Les actions, conclues pour cinq ans avec les agriculteurs et les collectivités concernés, passent par un accompagnement au changement, détaille-t-il. L'agence finance ainsi à 80 % l'embauche d'animateurs en ce sens, les 20% restant étant à la charge des collectivités. Viennent ensuite les aides à l'investissement dans l'acquisition de matériel alternatif à l'usage des pesticides - bineuse mécanique, rotofil - la lutte contre l'érosion (plantation de barrières végétales, par exemple) ou dans les bâtiments d'élevage pour aider à la gestion des effluents. L'établissement public aide également à l'acquisition foncière ou au changement de pratiques (mesures agro-environnementales). Pour les collectivités, ces actions préventives sont moins chères que des actions curatives, insiste Michèle Rousseau. Elles constituent "en plus, pour les collectivités, un projet de territoire en matière d'alimentation ou de circuits courts", illustre la directrice générale de l'agence.

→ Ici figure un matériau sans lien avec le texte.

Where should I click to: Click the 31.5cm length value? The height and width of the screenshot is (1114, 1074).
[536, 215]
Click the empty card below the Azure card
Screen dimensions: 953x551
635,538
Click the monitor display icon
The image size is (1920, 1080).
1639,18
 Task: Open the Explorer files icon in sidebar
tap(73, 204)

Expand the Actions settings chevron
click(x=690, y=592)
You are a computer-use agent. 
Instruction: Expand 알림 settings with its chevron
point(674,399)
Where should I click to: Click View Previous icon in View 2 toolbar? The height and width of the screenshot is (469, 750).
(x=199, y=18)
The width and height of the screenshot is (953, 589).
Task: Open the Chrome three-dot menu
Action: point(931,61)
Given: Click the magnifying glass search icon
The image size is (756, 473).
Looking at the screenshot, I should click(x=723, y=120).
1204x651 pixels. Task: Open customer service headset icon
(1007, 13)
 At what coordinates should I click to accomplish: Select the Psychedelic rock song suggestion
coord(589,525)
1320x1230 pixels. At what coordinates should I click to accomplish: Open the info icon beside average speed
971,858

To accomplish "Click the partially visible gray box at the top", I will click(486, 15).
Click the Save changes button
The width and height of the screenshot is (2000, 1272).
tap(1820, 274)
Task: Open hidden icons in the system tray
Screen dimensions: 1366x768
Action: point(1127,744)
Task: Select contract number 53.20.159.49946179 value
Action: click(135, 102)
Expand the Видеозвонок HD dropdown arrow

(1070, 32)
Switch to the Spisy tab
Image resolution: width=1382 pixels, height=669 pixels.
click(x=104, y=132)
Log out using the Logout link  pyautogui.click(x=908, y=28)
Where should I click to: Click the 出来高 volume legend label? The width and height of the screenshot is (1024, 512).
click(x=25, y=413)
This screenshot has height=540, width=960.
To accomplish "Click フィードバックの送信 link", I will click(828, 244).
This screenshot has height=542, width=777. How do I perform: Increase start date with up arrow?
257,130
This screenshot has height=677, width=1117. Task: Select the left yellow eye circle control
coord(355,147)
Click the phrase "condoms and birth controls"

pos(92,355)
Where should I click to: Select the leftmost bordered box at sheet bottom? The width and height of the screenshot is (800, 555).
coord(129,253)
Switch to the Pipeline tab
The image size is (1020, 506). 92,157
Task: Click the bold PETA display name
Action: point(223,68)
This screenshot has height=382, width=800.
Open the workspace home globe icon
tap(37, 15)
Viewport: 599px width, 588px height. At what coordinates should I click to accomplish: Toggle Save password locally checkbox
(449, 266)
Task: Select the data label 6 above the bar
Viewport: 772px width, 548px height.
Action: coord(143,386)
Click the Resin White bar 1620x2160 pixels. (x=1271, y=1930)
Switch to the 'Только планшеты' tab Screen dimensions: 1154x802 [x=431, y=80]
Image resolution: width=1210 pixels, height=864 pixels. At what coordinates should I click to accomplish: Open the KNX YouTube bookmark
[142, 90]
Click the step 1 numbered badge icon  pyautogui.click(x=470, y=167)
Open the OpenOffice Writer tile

Mais la mise en oeuvre de ces actions reste semée d'embûches. Les subventions à l'achat de matériel sont "plus faciles" à promouvoir auprès des agriculteurs que les changements de technique agricole, constate Michèle Rousseau. "Une baisse des intrants entraîne une baisse des rendements. Nous pouvons financer une partie des surcoûts liés au changement, mais à des taux définis par l'administration qui ne les compensent pas entièrement, ce que ne permet d'ailleurs pas la PAC." Faire des agriculteurs des "traiteurs d'eau", en recourant à l'agriculture biologique, est en effet considéré comme une aide d'État qui perturbe le marché intérieur, rappelle la directrice de l'agence. Autres difficultés, pour Sylvain Victor : l'impact invisible des pollutions sur les eaux souterraines, la durée du temps de réponse du milieu naturel ainsi que la persistance de controverses scientifiques et techniques sur les effets des nitrates. Par ailleurs, il constate de nombreuses sources de pollution, une grande quantité d'acteurs, variés, indépendants des pouvoirs publics, avec leurs intérêts propres et leur propre logique économique. "Toucher à l'agriculture, c'est aussi toucher à la balance commerciale et aux revenus des agriculteurs", souligne-t-il. Et c'est sans doute le point le plus sensible.